Set down each of the records below exactly as it reads. No pictures go into the copy.

(Beginning of THE INPUT)

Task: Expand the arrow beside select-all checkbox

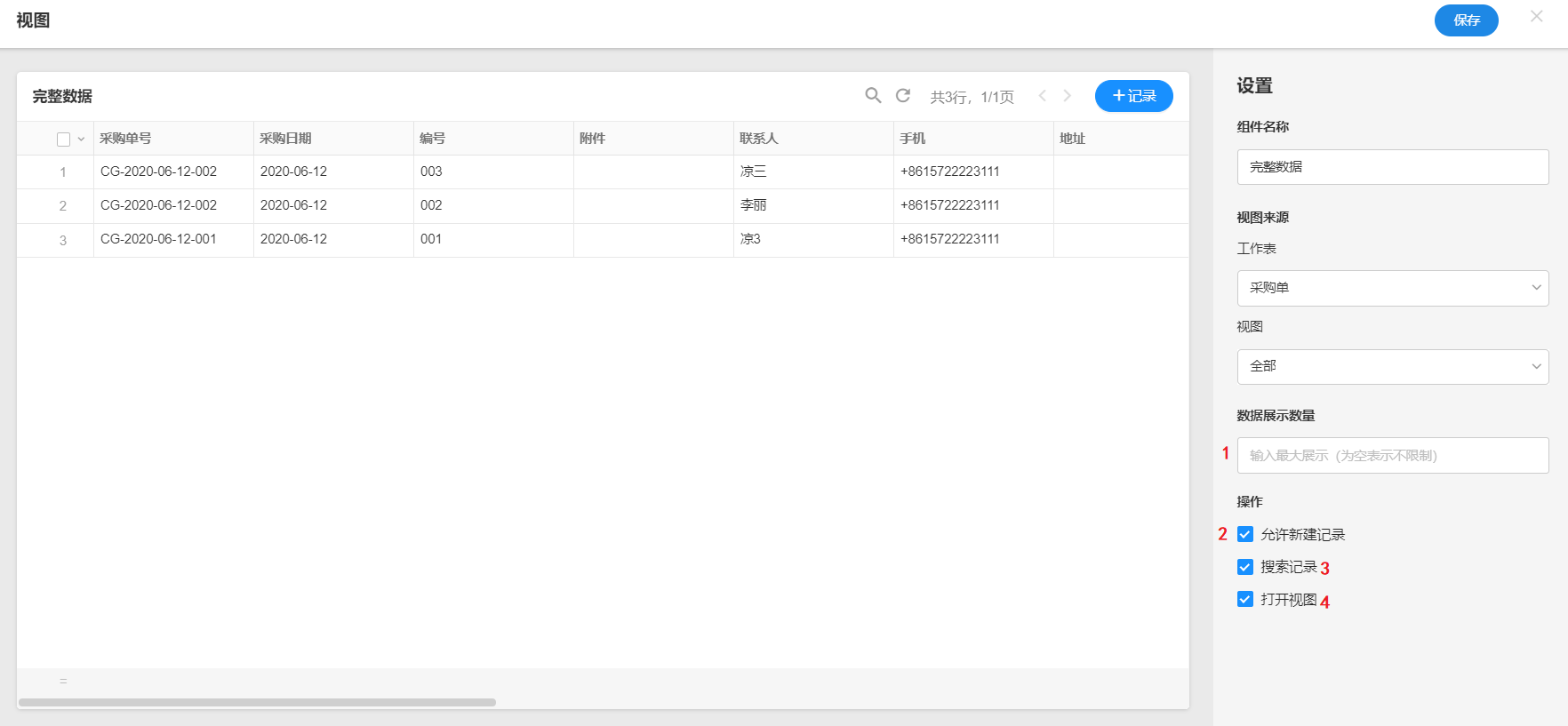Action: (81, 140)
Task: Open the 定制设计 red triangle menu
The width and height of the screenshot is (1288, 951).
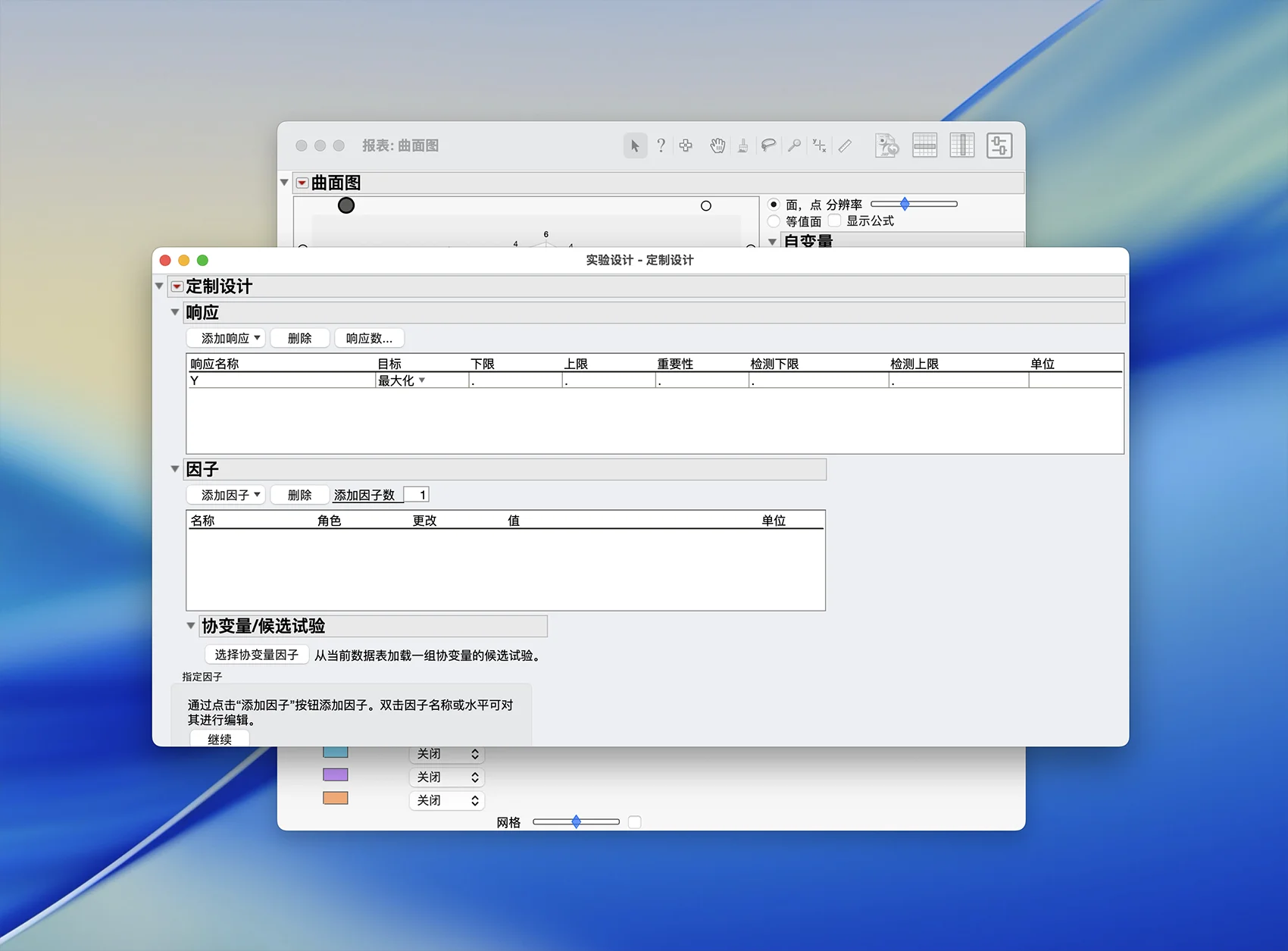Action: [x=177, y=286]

(End of THE INPUT)

◆ ANSWER BOX ◆
Task: Expand the arrow beside select-all checkbox

Action: (81, 140)
Task: Open the 定制设计 red triangle menu
The width and height of the screenshot is (1288, 951).
Action: [x=177, y=286]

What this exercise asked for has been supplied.